Neutron stars (NSs) are among the densest objects in our Universe, yet what constitutes their interior remains unanswered.

Recent studies suggest the existence of quark matter inside the heaviest NSs, while there is growing speculation about the presence of dark matter inside them.

In addition to state-of-the-art electromagnetic experiments like NICER, we are now, for the first time, able to observe the evolution of binary NSs using gravitational waves (GWs) as well.

With the advancement of GW observatories like LIGO, and the upcoming third-generation detectors on the horizon, there is now a unique opportunity to explore NS composition through their dynamical imprint on GW signals from compact object (CO) binary mergers.

Yet, most theoretical efforts are still focused on static properties of NSs, which are unable to provide detailed information on their composition.

The CosmicBells project seeks to address this gap by answering the critical question: what can we learn about exotic matter inside NSs by observing the impact of tidal oscillations on the GW signals of CO binaries?
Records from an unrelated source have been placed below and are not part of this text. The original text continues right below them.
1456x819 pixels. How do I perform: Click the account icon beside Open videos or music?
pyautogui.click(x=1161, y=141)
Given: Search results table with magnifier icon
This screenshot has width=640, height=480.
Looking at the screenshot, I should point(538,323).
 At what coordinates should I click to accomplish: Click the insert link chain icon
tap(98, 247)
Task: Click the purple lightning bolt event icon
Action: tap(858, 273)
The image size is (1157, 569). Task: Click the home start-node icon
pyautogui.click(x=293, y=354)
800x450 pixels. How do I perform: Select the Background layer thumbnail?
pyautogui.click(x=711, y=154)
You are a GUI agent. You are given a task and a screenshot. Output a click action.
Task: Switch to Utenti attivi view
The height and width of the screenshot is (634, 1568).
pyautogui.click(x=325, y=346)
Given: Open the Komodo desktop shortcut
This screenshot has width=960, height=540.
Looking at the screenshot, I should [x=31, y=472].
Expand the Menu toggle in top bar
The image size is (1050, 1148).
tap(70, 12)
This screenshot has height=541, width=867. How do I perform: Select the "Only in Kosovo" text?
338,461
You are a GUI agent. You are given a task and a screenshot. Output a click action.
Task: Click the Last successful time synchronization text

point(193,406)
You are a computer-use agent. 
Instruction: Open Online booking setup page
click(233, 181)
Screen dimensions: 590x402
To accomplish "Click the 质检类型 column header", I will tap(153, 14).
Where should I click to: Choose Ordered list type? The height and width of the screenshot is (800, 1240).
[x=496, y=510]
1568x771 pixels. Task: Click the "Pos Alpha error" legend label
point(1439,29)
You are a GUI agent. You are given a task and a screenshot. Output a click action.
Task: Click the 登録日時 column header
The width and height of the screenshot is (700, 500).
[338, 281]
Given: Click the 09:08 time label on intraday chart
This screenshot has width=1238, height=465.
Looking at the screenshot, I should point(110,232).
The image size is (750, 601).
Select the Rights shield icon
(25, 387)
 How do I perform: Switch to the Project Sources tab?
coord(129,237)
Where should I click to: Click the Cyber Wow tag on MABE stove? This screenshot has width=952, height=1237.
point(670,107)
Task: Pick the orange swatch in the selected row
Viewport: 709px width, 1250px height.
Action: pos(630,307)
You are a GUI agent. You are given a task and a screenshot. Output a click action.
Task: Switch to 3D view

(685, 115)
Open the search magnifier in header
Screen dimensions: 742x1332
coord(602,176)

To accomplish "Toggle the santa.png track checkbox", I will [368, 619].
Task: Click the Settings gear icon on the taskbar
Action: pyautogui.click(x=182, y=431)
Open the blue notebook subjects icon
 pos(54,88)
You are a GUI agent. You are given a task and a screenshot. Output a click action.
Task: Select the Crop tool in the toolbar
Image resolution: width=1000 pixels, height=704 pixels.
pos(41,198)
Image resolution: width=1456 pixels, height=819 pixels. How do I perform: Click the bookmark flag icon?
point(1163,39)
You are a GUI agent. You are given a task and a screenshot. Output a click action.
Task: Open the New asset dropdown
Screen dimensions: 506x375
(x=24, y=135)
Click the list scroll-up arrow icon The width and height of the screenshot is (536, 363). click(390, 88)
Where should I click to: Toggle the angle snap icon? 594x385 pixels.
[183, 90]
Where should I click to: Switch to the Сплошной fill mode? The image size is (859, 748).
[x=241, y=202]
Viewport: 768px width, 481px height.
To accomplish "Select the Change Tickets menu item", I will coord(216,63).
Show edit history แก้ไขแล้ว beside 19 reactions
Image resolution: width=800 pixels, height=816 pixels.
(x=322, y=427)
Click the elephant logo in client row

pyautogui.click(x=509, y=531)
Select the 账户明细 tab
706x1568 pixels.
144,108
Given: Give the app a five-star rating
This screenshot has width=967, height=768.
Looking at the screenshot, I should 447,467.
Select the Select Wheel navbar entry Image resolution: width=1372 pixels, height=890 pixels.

As a Marie Curie Fellow I will achieve this goal by providing theoretical predictions on the properties of gravitational-mode (g-mode) oscillations in exotic matter admixed NSs using state-of-the-art field theoretical methods.

I will also develop a few-body model to simulate the evolution of dynamically formed CO systems, focusing on the effect of g-mode tides. Working alongside Prof.

Johan Samsing at the Niels Bohr Institute, I will be provided with the ideal research environment to carry out this project.

The proposed research will present a novel method to study the impact of g-mode tides in CO systems, which might serve as beacons to pinpoint the existence of exotic matter in NSs.